Given instruction 1. In the Gallipoli article, who gave expert commentary on the eight-day tour of the battlefields?
Given instruction 2. Extend the article about the artists' trip to Gallipoli with a few more paragraphs that follow on from its last sentence.

FROM GALLIPOLI

May 2, 2015
Deirdre Bean, Image 1: 'Cape Helles', 2014, watercolour on paper and vellum. Image 2: '303 inch British Mk VII', 2014, watercolour on paper and vellum. Courtesy the artist
Deirdre Bean, Image 1: 'Cape Helles', 2014, watercolour on paper and vellum. Image 2: '303 inch British Mk VII', 2014, watercolour on paper and vellum. Courtesy the artist

There’s a lonely stretch of hillocks:

There’s a beach asleep and drear:

There’s a battered broken fort beside the sea.

There are sunken trampled graves:

And a little rotting pier:

And winding paths that wind unceasingly.

There’s a torn and silent valley:

There’s a tiny rivulet

With some blood upon the stones beside its mouth.

There are lines of buried bones:

There’s an unpaid waiting debt:

There’s a sound of gentle sobbing in the South.

Leon Gellert penned his poem, Anzac Cove, in 1918. There’s no longer any blood to be seen on the stones of Gallipoli, but the lonely hills, silent valleys and empty beach remain intact. No-one has ever proposed a development for this “sacred site” for Australians, New Zealanders and Turks.

We are still paying our debt to the Anzacs, still quietly mourning at the Dawn Ceremony. The angry protests of the 1960s have died away, along with the last of those World War One veterans who would spend Anzac Day getting drunk and playing two-up. The Anglo-Celtic heritage these men defended so fiercely seems like ancient history in an age in which one in three Australians hails from a non-English-speaking background. Yet this culturally diverse Australia has rediscovered a reverence for Anzac Day that was almost lost in the 1960s.

The historian, Bill Gammage, who wrote the classic oral history of WW1, The Broken Years (1970), recently told me that during the Vietnam era he and his colleagues believed Anzac Day was destined to disappear. The rage against war was so strong among a younger generation it seemed inevitable that a day commemorating a battle would be rejected and forgotten. This confrontation between past and present was dramatised by the late Alan Seymour in his play, The One Day of the Year (1958).

If young Australians of all backgrounds have embraced Anzac Day it is partly due to a less exclusive attitude from veterans organisations that previously banned non-combatants from the ceremonies. The realisation dawned that this policy meant there would soon be nobody left to carry the flame.

I was still at school during the Vietnam years so the rejection of Anzac Day and all it symbolises never made much of an impression. Later on it was impossible to study Australian history and not recognise the significance of the Anzac landing and the impact it had upon this country’s cultural identity.

So when Robert Linnegar of King Street Gallery on William St. suggested I accompany a group of Australian and New Zealand artists to Gallipoli for an extensive tour of the battlefields, it was an irresistible invitation. It was Linnergar’s second artists’ trip in two years, the first provided only a brief glimpse of the peninsula, the second would last eight days, with expert commentary from Brad Manera, historian for the Anzac Memorial in Hyde Park.

The original idea was for the artists to work en plein air, responding to the landscape where the Anzacs lived and fought from 25 April to late December 1915. The trip would lead to an exhibition, and a special publication by Artist Profile magazine, titled Your Friend, the Enemy, for which I’ve acted as guest editor.

Given entries.
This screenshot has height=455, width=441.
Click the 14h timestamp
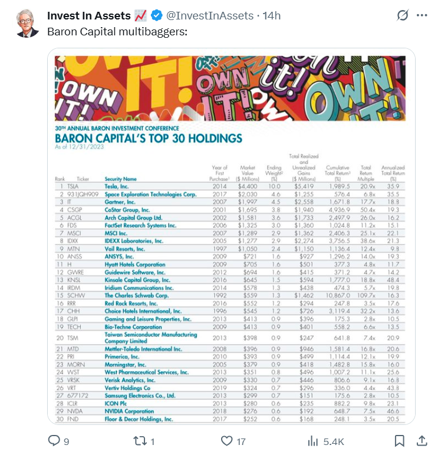(x=272, y=16)
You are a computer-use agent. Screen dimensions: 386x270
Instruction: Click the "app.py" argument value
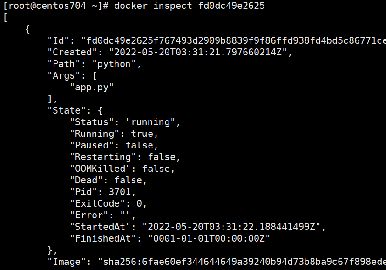pos(92,88)
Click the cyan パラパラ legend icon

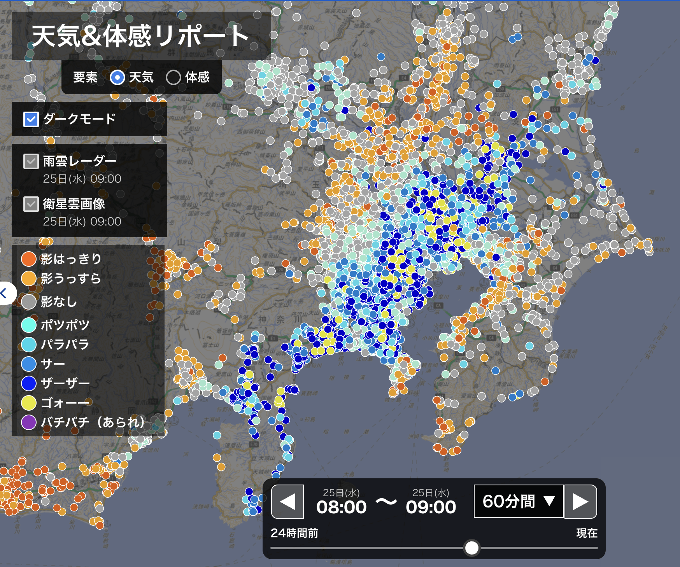(29, 345)
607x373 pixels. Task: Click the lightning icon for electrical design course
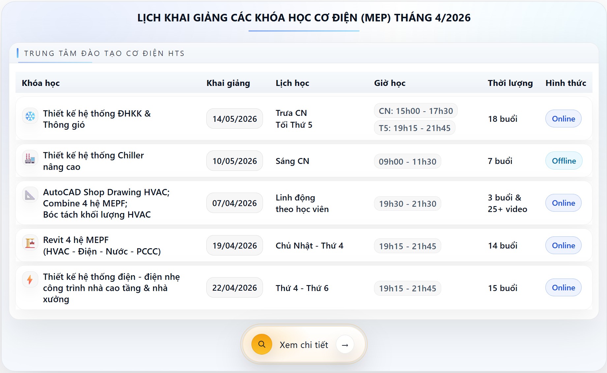click(x=30, y=280)
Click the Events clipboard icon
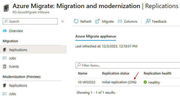 pos(5,66)
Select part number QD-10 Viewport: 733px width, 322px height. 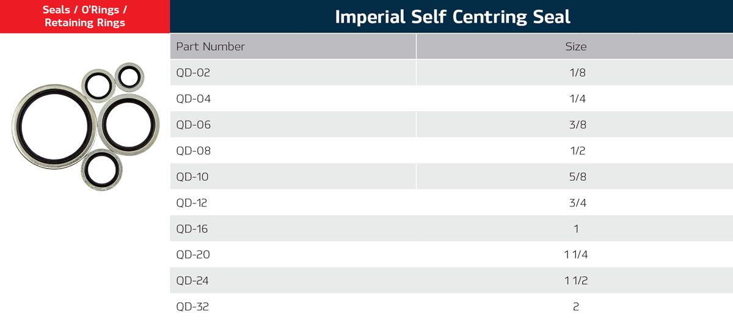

Expected output 1. Brad Manera, historian for the Anzac Memorial in Hyde Park

Expected output 2.
There turned out to be enough work for three exhibitions: at the S.H. Ervin Gallery in Sydney; the Drill Hall Gallery, Australian National University, Canberra; and a smaller selection at Goulburn Regional Art Gallery, as part of a show called A Salute.

The phrase, Your Friend the Enemy, comes from a cache of letters discovered by Sydney artist, Idris Murphy, who went on both Gallipoli trips. The letters were written by his grandfather, Anzac veteran, Idris Charles Pike, and addressed to Violet Clapton, who became the artist’s grandmother.

In one of the letters Pike describes a brief armistice called to allow both sides to bury their dead, the decaying corpses having become a health hazard. The opponents met and exchanged food and tobacco. At the end of the day the Australians received a courteous note written in French thanking them for the goods, signed “Your friend the enemy”. The throwing of the first bomb signaled the resumption of hostilities and that strange interlude of peace became an historical footnote.

A hundred years later “your friend, the enemy” is a perfect description of the bond that exists between Australia, New Zealand and Turkey – former antagonists united in their desire to commemorate a brutal campaign fought on behalf of two great powers. The events at Gallipoli played a major role in shaping the national self-perceptions of all three countries. Australia and New Zealand believed they had earned their right to nationhood in this “baptism of blood”, while Mustafa Kemal Ataturk who rose to prominence with his success in the Dardanelles, would go on to be the founder of a new secular state.

Australia lost 8,709 men in the campaign, and New Zealand 2,271. Turkey lost 56,643 soldiers, with 107,007 wounded. These figures do not include those who died from illnesses such as typhoid and dysentery. Estimates of Turkish casualties alone were in excess of 250,000, while at least 21,000 Britons never returned home, although some sources give much higher figures.

Everyone who travelled to Gallipoli in 2013 and 2014 had studied the history of the site.

The artists on the 2104 trip were Deirdre Bean, Steve Lopes, Guy Maestri, Euan Macleod, Idris Murphy, Michael Nock, Amanda Penrose Hart, Luke Sciberras and Jonathan Throsby. They were joined by New Zealanders, Stanley Palmer, Michael Shepherd and John Walsh. Almost every traveller had a relative who had fought, and usually died, on these battlefields.

Photograph: Robert Linnegar, 2014

Photograph: Robert Linnegar, 2014

The trip held a special significance for Throsby, who is descended from Major General Sir William Throsby Bridges, commander of the 1st Australian Division in Gallipoli, where he died of wounds on 18 May 1915. The artist was accompanied by his ten-year-old son, Orlando, who painted alongside his father. The turbulent pictures Throsby produced reflect his ambiguous responses to “a wasted carnivorous skeletal landscape.”

Most of the artists took a more ambiguous view, being struck by the disjunction between picturesque vistas of hills, valleys and beaches, and the knowledge of the slaughter that took place in 1915. The peninsula is a vast graveyard, a last resting place for the bones of thousands of soldiers who will never be identified. It is a landscape of memory in which the impressions of the senses cannot be divorced from thoughts of the past.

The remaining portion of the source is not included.